Айбар затрясся. Хотел заголосить, оправдаться, вымолить прощение, но из горла выползал только сип.
– Стойте, не надо расстреливать. Потом не оберешься… – Комиссар покрутил над головой пальцем, видимо, подразумевая вышестоящее руководство. – Под трибунал.
Глава 13
Изюм навалили горами, утрамбовали и присыпали еще сверху. Справа синий, приторно сладкий, с черносливовой отдушкой, мягкий, слева – янтарно-желтый, попрочнее, но покислее. Он лучше освежает, такой хорошо запивать чаем. А дальше начиналось волшебство – настоящий урюк, засушенные солнышки в абрикосовой кожице, расфасованный в наперстки мед. Курага лежала устойчивыми уступами, как павлиний хвост, а фундук едва держался друг за дружку, того и гляди сверзится с хлипкого прилавка в грязь, под ноги. Горы сушеных сладостей громоздились таким бугром, что продавца не разглядеть. Эх, дурачина этот приказчик! Стащат ведь у него товар, как пить дать, стащат. Хоть по горстке, хоть по штучке. Кто ж поленится попробовать такое баловство, раз оно само катится с крутой насыпи? В этот миг одна, вторая, третья, десятая, тридцатая чернильно-глянцевые кишмишины проворно побежали по сладкому склону, запрыгали, подхватывая на ходу все новых и новых подружек. Сенцов дернулся, чтобы поймать их, и проснулся.
Он не сразу понял, где спит, как здесь оказался. Вроде бы только что приценивался к изюму и кураге в новой лавочке на Курской ярмарке, а тут же пахнуло морозцем с остывших за ночь сеней, заквохтала курица под лавкой. Скучные зимние сумерки едва отвоевали себе кусочек неба, беззаботно пододвинули плечом верхушку старого клена, осыпали с веток серебристую поросль и нагло уставились на луну, заставив ее обиженно побледнеть. Платон со счастливой улыбкой повернулся на другой бок и обнял тугой кокон, в который превратилась мерзлячка-жена. Вот он, его изюм, его кишмиш, урюк и чернослив, его инжир, пряности и специи. Он немного полежал, послушав ее мерное дыхание, потом осторожно вылез из-под одеяла и затопил печь. Пусть милая проснется в тепле.

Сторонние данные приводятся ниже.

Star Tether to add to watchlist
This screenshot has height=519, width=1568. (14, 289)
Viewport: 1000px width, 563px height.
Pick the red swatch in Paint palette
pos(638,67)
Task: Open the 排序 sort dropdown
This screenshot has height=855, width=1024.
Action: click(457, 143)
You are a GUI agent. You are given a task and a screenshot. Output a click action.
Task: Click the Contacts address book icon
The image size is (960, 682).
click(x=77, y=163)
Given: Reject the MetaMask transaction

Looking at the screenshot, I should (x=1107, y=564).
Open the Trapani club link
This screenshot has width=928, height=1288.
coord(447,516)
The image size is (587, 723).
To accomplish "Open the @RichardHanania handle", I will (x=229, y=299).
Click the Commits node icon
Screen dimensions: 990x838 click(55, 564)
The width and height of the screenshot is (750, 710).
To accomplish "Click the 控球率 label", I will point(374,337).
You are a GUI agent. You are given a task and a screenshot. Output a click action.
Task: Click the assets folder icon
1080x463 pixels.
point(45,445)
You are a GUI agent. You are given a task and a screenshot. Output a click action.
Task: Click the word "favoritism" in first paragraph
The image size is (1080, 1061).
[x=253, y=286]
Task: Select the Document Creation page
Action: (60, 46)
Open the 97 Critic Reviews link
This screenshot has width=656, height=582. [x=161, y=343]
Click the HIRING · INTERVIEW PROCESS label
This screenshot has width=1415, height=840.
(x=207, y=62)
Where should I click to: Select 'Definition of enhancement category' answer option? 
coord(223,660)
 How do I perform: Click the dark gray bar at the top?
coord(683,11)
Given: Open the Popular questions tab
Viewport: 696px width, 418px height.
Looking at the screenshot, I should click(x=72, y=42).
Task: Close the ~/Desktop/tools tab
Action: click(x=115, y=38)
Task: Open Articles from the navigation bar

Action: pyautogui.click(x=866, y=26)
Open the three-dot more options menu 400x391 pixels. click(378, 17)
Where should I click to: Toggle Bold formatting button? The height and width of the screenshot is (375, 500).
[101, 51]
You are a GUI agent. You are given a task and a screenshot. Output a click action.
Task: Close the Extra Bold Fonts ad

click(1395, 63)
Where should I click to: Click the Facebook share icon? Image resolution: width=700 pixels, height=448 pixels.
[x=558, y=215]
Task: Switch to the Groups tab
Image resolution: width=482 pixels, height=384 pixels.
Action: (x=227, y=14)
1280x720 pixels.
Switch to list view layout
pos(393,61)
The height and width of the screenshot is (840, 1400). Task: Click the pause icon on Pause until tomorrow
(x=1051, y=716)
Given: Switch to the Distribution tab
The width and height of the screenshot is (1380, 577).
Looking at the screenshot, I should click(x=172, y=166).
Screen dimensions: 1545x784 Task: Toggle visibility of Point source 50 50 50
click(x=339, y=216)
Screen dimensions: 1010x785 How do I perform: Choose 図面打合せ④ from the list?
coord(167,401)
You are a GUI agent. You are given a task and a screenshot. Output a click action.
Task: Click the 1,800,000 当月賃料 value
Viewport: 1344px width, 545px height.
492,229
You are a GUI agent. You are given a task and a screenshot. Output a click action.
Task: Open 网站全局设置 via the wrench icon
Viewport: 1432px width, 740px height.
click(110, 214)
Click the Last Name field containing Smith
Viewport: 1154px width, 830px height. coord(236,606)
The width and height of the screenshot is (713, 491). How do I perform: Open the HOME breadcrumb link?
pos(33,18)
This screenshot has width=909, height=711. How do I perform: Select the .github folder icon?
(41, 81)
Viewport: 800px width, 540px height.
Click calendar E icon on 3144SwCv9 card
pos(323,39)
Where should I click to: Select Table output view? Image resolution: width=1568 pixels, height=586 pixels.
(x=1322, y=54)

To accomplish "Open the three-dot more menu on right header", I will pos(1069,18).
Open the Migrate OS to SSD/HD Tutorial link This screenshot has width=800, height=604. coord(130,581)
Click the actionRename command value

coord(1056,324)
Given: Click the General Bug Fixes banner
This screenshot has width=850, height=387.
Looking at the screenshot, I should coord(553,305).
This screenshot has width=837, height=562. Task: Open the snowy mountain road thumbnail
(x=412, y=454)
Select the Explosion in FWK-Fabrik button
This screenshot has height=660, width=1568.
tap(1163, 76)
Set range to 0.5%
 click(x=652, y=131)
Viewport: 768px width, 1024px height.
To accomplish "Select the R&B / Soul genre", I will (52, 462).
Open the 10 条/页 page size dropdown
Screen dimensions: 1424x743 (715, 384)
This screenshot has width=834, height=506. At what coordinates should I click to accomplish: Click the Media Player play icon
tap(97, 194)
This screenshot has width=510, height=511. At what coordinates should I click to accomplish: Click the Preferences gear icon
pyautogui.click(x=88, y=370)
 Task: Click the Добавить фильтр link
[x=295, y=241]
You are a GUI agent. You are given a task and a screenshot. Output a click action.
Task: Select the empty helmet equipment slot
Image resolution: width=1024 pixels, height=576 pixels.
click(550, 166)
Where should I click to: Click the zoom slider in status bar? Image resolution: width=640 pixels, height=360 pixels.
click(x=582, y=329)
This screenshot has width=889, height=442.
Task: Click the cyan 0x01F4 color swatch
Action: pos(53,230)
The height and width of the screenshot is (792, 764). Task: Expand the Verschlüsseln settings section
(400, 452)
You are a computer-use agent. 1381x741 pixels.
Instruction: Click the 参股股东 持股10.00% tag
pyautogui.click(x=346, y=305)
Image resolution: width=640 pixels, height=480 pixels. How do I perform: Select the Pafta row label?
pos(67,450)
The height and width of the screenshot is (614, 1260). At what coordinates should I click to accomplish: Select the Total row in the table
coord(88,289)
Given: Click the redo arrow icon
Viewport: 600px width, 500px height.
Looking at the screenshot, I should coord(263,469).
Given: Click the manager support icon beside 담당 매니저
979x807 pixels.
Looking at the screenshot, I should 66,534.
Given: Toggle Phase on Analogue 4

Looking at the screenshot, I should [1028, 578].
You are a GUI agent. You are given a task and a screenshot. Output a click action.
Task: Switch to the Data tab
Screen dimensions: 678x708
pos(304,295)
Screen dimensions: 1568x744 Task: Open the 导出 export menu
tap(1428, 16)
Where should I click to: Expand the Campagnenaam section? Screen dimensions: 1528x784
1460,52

В сенях поддувало, он прицелился босой ступней в приветливое горло валенка, аккуратно подцепил его и взнуздал на ноге. Дверь изнутри обледенела, но это не страшно, оттает. Примерзшая створка поддалась не с первого раза. Платон усмехнулся, вспомнив, как сооружал свою первую хибарку в холодной степи осенью 1931-го. Строились курские и харьковчане, все немолодые, опытные. Он, считая себя знатоком и мастером, наладил входную дверь как положено – наружу. Беспалый Кондрат, негласно признанный главой артели, удовлетворенно кивнул, мол, знаешь свое дело. Так двери не занимали места внутри и в случае беды можно с одного пинка выбежать на двор. К строителям подошел местный аксакал, жидкобородый и колченогий, вечно шаставший с грустным ослом без поклажи. Зачем старик таскал за собой скотинку? Ни хвороста, ни дров он не собирал, товаров на обмен не возил – просто утомлял добродушного ослика, видимо, скучно без товарища.
– Эй, джигиты, пусть вам поможет Аллах, – поприветствовал он переселенцев.
– Привет тебе, дедушко, – вежливо откликнулись мужики.